## ENUNCIADO 1
Responda con el relato de la llegada de Juan Carlos a Buenos Aires:
(a) ¿Qué carrera soñaba estudiar Juan Carlos?
(b) ¿Qué negocio había montado su papá?
(c) ¿Qué fue lo primero que le impresionó al despertar en Retiro?

## TEXTO PROPORCIONADO
===============
Era de noche ya cuando Juan Carlos llegó por fin al barrio de Flores,
después de viajar todo un día y una noche desde su Bolivia
natal. Su papá, que hacía cuatro años se había
venido haciendo punta, luego de quebrar y no encontrar más salida
en su país, lo había ido a buscar. Recién había
terminado el bachiller, y su sueño de estudiar Ciencias Políticas
y seguir divirtiéndose con sus amigos de la secundaria acababa
de frustrarse. Había que venir a ayudar a papá, que ya había
logrado levantarse de la primera época tremenda y había
montado un pequeño taller de costura. En La Paz lo habían
despedido sus seis hermanos y su mamá, que irían viniendo
a medida que les pudieran mandar el dinero. Lo primero que le impresionó
a Juan Carlos cuando despertó en Retiro fue el olor a combustible
en el aire. Esa sensación de oler sucio que nunca antes había
sentido. Y el calor. Era verano y la humedad mataba como siempre mata
en Buenos Aires. La gente tan distinta, los edificios monumentales, las
miles de luces que iluminaban la ciudad, todo lo asaltaba sin aviso, no
importaba lo mucho que le hubieran hablado de todo eso. Para cuando se
bajó del 141 en Flores, ya las emociones se habían aquietado
un poco, y empezaba a hacerse a la idea de andar por esas calles, de pasar
de la vida de estudiante a la detrabajador y de compartir la casa con
su papá que en los últimos cuatro años sólo
había visto para las Fiestas.
===============
## Registros para localizar palabras y elementos
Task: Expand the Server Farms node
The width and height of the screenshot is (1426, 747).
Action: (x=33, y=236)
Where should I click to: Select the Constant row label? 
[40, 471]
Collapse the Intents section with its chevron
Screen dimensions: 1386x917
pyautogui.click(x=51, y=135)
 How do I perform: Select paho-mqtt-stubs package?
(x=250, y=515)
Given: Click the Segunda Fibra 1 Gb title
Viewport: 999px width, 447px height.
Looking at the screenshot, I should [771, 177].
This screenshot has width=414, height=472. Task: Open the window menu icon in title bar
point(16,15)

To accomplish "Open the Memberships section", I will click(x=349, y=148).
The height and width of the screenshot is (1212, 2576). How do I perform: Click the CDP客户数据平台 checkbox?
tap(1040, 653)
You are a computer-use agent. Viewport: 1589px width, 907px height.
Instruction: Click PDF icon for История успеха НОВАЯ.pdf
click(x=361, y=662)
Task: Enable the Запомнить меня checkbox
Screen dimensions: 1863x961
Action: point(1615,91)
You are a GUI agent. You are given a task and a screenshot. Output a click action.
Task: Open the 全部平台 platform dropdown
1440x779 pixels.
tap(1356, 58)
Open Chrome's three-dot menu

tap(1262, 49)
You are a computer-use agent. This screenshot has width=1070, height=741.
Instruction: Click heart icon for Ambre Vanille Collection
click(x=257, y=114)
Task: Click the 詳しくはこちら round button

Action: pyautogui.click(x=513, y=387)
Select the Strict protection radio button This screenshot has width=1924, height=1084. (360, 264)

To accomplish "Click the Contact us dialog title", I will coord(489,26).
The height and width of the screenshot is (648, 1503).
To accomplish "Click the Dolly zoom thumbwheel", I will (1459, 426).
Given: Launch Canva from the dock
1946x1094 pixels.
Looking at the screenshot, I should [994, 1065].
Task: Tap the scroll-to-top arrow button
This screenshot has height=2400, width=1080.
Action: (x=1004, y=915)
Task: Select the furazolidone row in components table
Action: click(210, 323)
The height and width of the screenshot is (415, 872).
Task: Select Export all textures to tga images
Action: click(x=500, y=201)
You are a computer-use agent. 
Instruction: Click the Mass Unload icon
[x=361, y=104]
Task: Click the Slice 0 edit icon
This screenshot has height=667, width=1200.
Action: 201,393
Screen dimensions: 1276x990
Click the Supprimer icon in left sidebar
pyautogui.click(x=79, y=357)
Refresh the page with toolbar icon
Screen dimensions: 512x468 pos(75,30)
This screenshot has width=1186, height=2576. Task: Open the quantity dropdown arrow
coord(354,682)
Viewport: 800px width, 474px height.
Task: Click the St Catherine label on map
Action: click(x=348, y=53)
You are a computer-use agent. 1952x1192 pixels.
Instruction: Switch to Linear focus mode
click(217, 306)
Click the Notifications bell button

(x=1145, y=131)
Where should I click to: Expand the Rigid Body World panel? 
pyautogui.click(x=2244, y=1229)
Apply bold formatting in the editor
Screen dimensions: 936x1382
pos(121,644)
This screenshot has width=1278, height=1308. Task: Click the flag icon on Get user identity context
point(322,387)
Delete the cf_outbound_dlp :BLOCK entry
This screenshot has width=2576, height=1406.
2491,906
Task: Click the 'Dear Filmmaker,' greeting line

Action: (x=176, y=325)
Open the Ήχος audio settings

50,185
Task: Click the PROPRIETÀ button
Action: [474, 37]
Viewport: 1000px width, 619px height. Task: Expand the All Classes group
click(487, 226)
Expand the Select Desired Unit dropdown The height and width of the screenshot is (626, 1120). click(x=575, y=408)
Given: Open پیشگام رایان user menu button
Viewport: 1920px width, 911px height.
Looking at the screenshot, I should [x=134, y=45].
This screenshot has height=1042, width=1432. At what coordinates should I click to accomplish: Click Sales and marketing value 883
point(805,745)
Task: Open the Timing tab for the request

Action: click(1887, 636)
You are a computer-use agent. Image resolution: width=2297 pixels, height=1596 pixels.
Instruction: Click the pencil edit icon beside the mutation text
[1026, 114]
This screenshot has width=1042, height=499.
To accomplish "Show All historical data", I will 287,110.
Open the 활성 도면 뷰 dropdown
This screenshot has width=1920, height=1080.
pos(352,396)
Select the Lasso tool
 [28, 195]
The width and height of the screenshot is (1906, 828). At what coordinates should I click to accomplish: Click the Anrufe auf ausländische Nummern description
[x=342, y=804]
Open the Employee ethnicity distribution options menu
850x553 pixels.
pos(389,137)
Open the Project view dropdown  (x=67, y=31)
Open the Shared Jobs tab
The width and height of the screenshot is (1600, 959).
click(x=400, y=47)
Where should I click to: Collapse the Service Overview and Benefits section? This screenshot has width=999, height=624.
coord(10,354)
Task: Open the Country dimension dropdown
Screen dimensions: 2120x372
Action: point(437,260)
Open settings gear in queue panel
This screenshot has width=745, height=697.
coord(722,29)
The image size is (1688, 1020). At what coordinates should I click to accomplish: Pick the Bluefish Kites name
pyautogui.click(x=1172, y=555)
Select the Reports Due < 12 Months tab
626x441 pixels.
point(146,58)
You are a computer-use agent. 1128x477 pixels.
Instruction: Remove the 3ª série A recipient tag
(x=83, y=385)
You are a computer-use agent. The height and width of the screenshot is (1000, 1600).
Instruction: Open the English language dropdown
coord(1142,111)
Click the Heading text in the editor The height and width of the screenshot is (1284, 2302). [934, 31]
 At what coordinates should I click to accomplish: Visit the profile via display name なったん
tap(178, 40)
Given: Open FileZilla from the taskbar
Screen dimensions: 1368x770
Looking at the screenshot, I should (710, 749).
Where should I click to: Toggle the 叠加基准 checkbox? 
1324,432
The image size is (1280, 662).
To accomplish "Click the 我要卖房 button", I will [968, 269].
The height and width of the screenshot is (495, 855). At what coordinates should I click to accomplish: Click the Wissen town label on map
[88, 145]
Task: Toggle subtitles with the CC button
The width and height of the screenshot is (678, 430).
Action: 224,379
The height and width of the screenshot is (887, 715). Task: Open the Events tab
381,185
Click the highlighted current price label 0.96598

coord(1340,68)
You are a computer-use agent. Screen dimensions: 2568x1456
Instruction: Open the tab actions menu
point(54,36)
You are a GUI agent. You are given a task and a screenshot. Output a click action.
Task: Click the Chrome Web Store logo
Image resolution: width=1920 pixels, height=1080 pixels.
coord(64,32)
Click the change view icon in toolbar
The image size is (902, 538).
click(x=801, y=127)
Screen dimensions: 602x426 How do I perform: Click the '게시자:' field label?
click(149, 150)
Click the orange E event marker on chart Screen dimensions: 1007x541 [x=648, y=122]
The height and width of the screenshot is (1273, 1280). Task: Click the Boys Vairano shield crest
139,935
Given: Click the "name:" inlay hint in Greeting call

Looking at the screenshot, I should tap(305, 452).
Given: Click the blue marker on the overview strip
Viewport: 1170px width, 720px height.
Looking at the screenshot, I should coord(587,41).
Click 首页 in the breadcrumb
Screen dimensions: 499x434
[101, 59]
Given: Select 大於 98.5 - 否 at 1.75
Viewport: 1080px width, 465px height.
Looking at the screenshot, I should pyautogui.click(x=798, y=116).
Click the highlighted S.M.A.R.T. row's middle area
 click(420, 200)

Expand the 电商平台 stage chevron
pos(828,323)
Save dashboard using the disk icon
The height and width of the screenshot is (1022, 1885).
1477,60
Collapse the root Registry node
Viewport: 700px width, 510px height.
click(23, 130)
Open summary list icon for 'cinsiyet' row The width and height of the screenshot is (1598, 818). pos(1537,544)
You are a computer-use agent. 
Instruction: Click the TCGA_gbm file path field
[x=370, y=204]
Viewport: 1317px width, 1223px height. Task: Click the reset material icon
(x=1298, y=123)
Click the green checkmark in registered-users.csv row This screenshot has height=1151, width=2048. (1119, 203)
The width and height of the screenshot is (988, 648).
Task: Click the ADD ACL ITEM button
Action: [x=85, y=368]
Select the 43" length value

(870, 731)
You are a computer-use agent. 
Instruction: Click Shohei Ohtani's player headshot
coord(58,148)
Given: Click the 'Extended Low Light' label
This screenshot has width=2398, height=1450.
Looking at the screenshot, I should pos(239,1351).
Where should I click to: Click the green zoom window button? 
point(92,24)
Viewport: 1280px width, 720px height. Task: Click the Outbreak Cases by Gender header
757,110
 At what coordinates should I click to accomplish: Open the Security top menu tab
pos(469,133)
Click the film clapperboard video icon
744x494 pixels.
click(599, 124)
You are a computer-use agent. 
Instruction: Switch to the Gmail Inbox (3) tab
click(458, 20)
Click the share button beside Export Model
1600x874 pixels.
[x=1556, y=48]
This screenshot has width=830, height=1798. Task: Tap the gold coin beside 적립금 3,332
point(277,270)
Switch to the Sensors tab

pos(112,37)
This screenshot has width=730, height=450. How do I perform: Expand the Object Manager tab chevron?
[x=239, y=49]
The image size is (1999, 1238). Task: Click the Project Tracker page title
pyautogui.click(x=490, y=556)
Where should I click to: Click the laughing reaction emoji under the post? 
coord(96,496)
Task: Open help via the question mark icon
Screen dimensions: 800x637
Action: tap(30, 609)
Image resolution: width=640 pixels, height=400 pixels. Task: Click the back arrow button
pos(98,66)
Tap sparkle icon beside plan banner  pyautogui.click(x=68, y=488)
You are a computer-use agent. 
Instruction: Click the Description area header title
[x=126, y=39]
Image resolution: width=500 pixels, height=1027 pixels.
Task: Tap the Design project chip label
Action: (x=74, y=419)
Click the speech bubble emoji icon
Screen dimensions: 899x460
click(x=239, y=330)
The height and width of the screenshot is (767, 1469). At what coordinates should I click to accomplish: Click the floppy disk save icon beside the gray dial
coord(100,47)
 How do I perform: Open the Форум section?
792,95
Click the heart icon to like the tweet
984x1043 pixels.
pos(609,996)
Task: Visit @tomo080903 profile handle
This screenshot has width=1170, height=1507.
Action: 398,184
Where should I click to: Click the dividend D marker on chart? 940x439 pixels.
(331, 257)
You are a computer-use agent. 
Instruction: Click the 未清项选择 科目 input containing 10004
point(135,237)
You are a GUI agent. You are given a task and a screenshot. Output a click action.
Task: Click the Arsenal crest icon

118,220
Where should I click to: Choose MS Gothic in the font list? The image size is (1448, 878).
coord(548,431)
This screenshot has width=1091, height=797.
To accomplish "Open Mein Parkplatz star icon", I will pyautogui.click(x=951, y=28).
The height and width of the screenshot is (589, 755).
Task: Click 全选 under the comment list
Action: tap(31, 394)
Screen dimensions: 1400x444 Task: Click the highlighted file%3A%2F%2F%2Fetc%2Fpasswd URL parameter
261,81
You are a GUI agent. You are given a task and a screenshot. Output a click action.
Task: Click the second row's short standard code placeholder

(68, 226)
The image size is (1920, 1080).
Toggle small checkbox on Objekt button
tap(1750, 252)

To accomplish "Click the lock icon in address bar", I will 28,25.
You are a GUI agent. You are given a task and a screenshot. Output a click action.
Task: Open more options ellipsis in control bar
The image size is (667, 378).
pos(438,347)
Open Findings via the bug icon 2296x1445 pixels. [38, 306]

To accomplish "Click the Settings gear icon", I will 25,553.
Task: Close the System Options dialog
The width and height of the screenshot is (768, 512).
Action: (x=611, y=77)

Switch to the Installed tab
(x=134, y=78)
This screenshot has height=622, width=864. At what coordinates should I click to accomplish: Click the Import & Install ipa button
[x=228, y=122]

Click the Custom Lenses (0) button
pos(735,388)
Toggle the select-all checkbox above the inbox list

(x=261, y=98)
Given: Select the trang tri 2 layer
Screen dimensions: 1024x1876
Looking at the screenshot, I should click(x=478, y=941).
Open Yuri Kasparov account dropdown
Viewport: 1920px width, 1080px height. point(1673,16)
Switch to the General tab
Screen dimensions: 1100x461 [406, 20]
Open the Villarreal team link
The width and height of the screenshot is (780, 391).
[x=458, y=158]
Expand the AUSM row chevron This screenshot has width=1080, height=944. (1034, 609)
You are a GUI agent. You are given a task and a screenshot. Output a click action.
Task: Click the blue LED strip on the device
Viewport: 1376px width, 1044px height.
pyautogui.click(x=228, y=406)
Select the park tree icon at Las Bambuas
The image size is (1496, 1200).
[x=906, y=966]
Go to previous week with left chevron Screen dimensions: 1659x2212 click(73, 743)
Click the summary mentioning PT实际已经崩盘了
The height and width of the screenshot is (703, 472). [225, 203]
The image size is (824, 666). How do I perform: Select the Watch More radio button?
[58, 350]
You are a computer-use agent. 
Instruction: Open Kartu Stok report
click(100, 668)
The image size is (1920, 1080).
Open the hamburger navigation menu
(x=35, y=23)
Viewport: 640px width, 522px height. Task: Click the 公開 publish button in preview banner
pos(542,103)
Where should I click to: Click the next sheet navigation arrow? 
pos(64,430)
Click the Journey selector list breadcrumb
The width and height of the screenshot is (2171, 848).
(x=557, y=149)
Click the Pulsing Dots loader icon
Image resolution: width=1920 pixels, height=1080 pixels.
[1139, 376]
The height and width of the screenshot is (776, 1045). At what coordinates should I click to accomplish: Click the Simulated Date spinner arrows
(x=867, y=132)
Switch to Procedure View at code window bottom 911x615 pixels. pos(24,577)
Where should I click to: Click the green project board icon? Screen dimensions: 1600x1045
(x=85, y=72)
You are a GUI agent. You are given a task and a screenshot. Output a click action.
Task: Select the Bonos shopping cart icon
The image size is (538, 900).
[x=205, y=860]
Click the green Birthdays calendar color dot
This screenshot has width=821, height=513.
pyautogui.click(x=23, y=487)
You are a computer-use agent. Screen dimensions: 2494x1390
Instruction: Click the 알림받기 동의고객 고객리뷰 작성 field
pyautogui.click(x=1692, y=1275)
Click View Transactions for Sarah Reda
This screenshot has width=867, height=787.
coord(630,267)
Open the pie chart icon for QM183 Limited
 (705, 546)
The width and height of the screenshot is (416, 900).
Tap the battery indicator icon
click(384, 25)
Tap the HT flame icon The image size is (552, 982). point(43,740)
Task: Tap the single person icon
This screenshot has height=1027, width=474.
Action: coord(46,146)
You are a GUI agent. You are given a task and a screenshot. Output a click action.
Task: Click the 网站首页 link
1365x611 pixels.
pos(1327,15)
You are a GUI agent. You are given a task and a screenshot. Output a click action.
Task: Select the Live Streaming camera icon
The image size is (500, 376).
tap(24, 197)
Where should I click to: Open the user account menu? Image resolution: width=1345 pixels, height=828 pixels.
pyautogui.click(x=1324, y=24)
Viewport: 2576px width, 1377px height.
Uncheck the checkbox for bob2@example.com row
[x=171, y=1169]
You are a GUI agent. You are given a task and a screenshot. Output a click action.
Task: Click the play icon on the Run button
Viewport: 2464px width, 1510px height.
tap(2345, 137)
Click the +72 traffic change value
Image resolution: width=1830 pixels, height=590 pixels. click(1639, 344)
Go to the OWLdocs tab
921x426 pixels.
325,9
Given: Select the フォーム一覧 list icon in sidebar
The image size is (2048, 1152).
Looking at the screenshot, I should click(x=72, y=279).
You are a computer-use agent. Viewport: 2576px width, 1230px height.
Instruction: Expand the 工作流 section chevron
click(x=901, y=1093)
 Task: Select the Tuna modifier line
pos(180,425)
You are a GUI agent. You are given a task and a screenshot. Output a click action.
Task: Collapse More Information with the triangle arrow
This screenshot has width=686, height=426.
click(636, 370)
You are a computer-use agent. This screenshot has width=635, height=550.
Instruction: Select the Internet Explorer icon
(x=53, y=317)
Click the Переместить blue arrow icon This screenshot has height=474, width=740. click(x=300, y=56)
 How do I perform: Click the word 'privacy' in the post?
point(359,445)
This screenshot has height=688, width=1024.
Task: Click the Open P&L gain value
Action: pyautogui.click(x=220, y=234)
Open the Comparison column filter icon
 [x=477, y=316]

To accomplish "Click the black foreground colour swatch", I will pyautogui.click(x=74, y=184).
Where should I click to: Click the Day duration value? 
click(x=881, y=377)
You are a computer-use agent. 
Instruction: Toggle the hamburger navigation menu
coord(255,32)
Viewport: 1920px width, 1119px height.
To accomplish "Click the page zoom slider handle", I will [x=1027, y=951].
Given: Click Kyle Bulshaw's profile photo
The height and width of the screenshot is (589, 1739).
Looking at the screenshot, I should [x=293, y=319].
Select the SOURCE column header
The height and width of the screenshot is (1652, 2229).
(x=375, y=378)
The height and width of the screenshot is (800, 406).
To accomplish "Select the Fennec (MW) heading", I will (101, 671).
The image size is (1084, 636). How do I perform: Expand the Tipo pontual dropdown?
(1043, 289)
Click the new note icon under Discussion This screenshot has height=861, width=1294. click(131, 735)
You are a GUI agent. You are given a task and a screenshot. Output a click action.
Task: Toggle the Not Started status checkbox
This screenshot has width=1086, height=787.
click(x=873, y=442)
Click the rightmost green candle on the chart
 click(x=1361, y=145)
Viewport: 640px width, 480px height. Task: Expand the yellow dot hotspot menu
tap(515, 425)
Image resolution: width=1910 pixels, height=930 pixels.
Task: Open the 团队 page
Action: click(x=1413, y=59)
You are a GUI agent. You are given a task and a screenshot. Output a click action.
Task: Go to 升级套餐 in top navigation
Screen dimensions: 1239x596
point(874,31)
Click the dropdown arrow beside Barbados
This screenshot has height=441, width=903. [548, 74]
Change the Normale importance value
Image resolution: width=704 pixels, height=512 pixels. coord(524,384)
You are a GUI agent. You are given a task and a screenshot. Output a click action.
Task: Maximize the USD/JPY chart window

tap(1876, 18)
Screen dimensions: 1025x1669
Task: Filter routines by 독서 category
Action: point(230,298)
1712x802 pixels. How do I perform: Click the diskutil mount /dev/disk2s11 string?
===============
## ENUNCIADO 2
Indique cuántas líneas de los registros contienen la cadena "account". Las mayúsculas y minúsculas cuentan como distintas.

## RESPUESTA ESCRITA 1
(a) Ciencias Políticas.
(b) Un pequeño taller de costura.
(c) El olor a combustible en el aire.

## RESPUESTA ESCRITA 2
2